The housing charity, Respond!, issued a warning last week that it cannot continue to fund the Cuan Álainn homeless refuge for women and children fleeing domestic violence.
According to Ned Brennan, chief executive officer, Respond! has bank-rolled the refuge in Tallaght for the past three and half years without any financial support from the State.
“We cannot continue to fully subvent this service, 100 per cent from our own resources, without any State assistance due to the cost burden,” he stated. “We have come to the regrettable decision to close the service in an orderly manner before the end of the year.”
Catering for nine families, Cuan Álainn has supported and housed 71 women and 96 children to date over the last three and a half years at a cost of €350,000 per annum. The charity undertook in 2012 to fund this service for three years but says it can no longer afford to do so and is therefore confronted with the unavoidable decision to close Cuan Álainn.
It is now feared that without this service, women and children may now have to return home to an abusive environment or be forced to enter homelessness. Alternative arrangements are currently underway to arrange accommodation for the women and children concerned, Mr Brennan added.
“The State must take its responsibility seriously and fund services for some of the most vulnerable members of our society,” he said.
The charity has now challenged the Government to make adequate financial provision for the funding of the Cuan Álainn service “which provides a safe haven for some of the most vulnerable and broken women in our society”.
“Respond! asks both Government departments involved to fund this valuable service, as the cost to the State to provide alternatives will, in fact, be more costly,” Mr Brennan stated.
The Department of Children and Youth Affairs said they had met with Respond! at their request to discuss the current situation in Cuan Álainn.
“The department has since sought additional information from Respond!, including in relation to the housing association’s financial wellbeing,” a spokesperson stated. “The most recent information provided indicates that Respond!, which is made up of two companies, remains in good financial health.
“The Minister for Children and Youth Affairs hopes that the matter can be satisfactorily resolved, by allowing sufficient time for all avenues to be explored by the relevant parties. This will need to include discussion with other parties, including the Department of Environment, Community and Local Government as it would appear that these families have pressing housing needs.”
Last week the issue was raised in the Dáil by Deputy Seán Crowe with Environment Minister Alan Kelly during a Sinn Féin motion on homelessness and housing.
“As I stand here tonight a women’s refuge for victims of domestic violence in Cuan Álainn Tallaght is set to be closed on December 18,” Deputy Crowe said.
“Cuan Álainn serves a huge catchment area where the need is great and unfortunately growing.
“I am calling on all the Government departments involved to fund this valuable service as the cost to the State to provide alternatives will in the long run be more costly.
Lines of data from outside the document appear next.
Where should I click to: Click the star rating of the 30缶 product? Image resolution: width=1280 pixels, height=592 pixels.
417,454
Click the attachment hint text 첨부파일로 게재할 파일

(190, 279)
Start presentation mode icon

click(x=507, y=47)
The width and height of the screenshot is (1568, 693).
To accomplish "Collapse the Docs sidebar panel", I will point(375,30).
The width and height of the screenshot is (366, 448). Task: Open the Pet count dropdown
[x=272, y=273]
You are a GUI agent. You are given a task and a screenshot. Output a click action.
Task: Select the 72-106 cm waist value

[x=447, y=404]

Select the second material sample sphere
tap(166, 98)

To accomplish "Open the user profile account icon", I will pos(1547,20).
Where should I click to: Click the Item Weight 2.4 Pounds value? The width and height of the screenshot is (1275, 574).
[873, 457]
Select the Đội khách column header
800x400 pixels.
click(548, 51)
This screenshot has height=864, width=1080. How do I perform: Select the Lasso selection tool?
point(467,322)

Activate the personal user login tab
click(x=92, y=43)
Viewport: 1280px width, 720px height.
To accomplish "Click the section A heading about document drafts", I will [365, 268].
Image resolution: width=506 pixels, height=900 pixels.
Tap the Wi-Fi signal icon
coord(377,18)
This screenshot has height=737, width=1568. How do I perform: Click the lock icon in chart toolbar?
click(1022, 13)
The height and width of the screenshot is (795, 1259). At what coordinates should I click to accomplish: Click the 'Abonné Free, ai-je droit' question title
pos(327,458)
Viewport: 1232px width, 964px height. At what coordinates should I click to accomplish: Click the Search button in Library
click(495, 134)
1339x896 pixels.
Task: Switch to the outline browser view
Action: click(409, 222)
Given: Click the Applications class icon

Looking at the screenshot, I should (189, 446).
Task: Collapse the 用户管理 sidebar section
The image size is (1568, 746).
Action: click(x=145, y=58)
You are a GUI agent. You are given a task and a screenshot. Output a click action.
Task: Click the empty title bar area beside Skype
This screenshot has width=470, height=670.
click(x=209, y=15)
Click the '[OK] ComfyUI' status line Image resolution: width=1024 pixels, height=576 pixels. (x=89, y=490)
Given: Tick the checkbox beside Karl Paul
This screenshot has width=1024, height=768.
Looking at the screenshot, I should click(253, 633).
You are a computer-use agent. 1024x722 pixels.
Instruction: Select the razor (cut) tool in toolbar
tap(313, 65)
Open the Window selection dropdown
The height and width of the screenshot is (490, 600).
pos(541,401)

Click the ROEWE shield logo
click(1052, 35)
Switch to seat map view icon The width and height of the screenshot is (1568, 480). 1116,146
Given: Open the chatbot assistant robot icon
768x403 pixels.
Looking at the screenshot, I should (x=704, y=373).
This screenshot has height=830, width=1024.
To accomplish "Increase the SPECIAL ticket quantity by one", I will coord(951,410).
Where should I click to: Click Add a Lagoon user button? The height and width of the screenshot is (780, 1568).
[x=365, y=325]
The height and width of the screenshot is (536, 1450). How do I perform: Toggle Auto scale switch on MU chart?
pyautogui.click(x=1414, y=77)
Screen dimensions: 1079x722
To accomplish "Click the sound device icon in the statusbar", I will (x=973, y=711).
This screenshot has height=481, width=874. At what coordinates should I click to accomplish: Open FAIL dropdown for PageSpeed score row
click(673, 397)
We need to be opening more of these vital support centres, not closing them.”
Deputy Eamonn Maloney described the situation as “disastrous”.
“Since 2012 Cuan Àlainn has provided a very valuable service in Tallaght for women and children who are victims of all types of domestic violence and abuse,” he said. “ In that time they have provided a safe haven for 71 mothers and 86 children who were forced to leave their own homes through no fault of their own.
“We cannot underestimate the value that is provided by Cuan Àlainn to the community. The taxpayer has a duty to organisations such as Respond! which provide safe havens in the community and are in the frontline of the defence of vulnerable women and children from violence and abuse. The violence and abuse experienced by women in all communities is no respecter of class or status.”